**Instructions to follow**
Return only the stretch of the material below that begins with the line containing "You are a computer-use agent." and ends with the line containing "Instruction: Select the Browse mode icon", exactly; both of those lines belong to it.

**Data shown**
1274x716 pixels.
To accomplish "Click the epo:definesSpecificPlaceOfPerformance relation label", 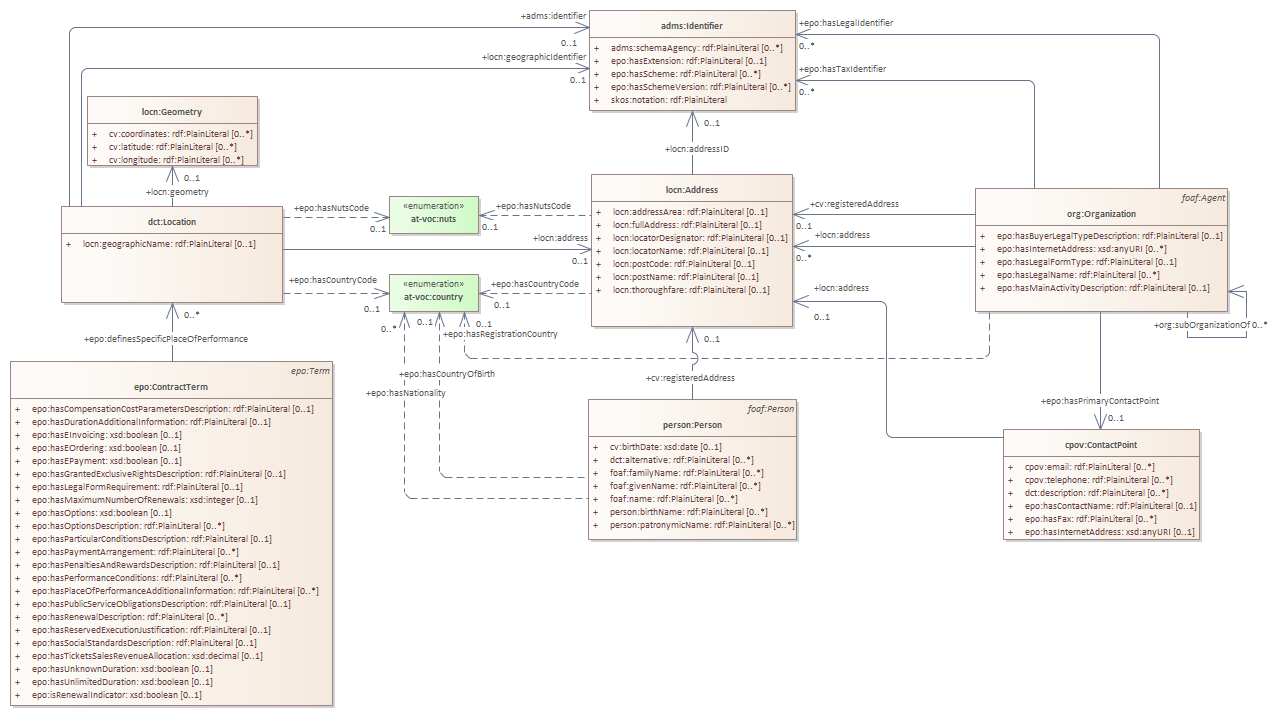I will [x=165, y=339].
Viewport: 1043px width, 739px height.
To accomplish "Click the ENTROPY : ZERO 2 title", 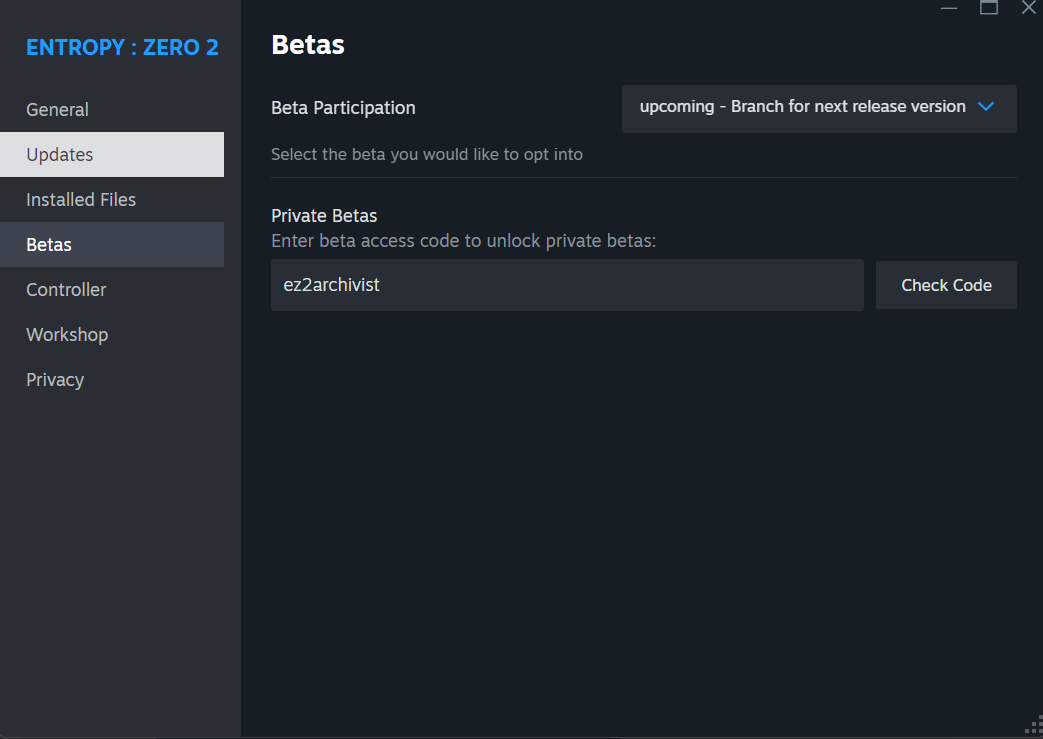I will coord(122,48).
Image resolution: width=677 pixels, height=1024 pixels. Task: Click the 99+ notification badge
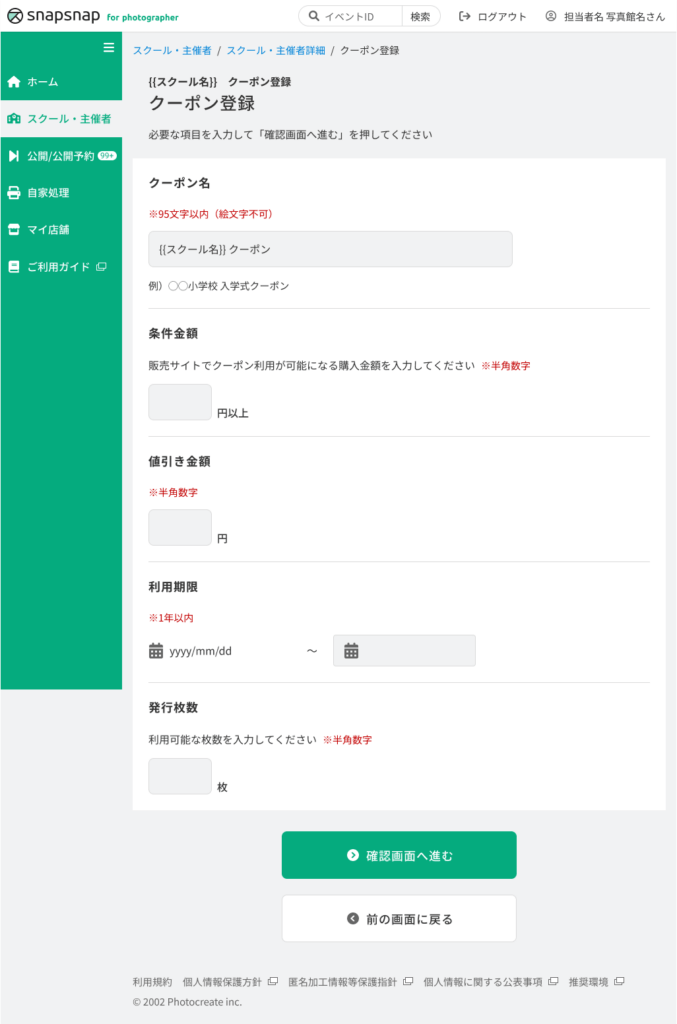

==

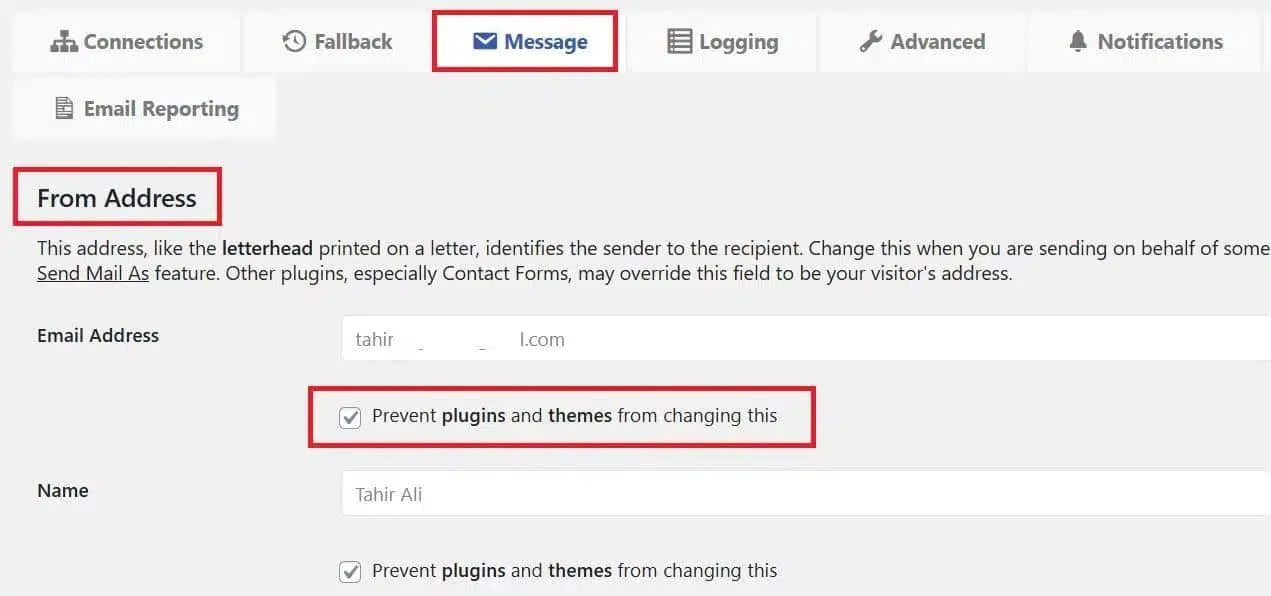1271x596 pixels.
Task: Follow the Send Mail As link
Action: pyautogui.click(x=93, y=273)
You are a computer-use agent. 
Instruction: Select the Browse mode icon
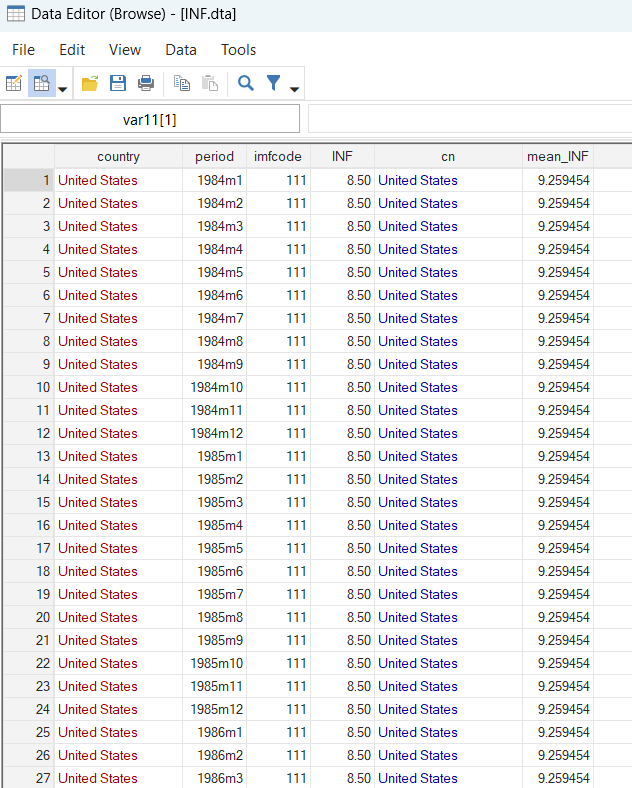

* * *

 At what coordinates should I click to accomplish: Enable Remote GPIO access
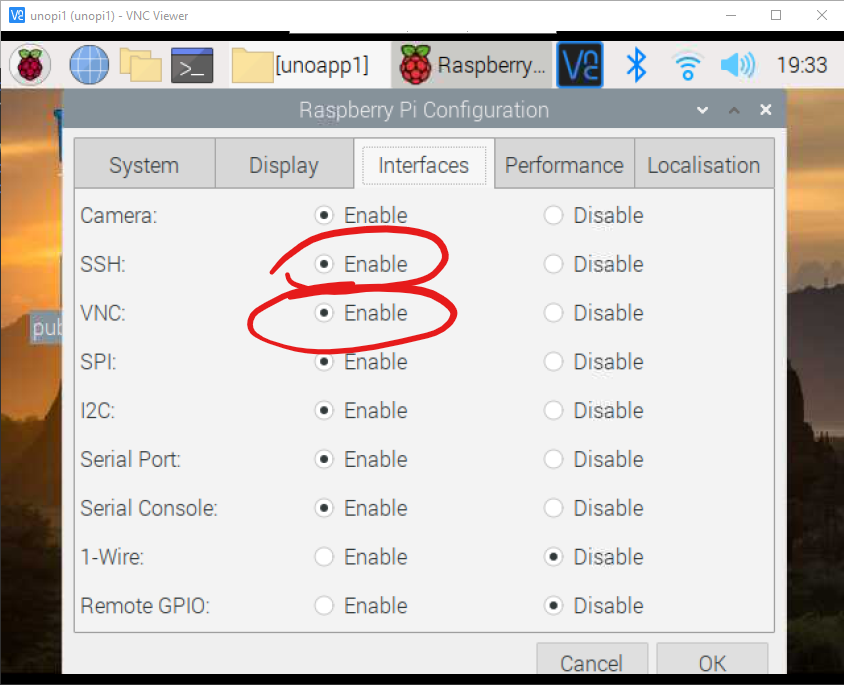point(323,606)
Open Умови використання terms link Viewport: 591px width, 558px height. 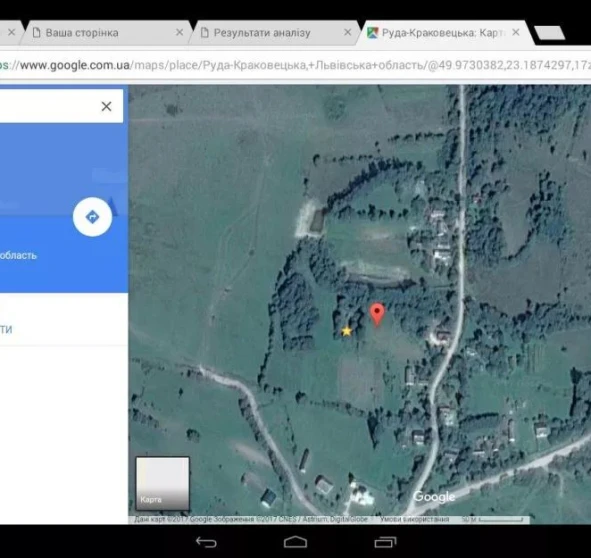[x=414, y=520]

**Solution for this problem**
You are a computer-use agent. 
Instruction: Select the Browse mode icon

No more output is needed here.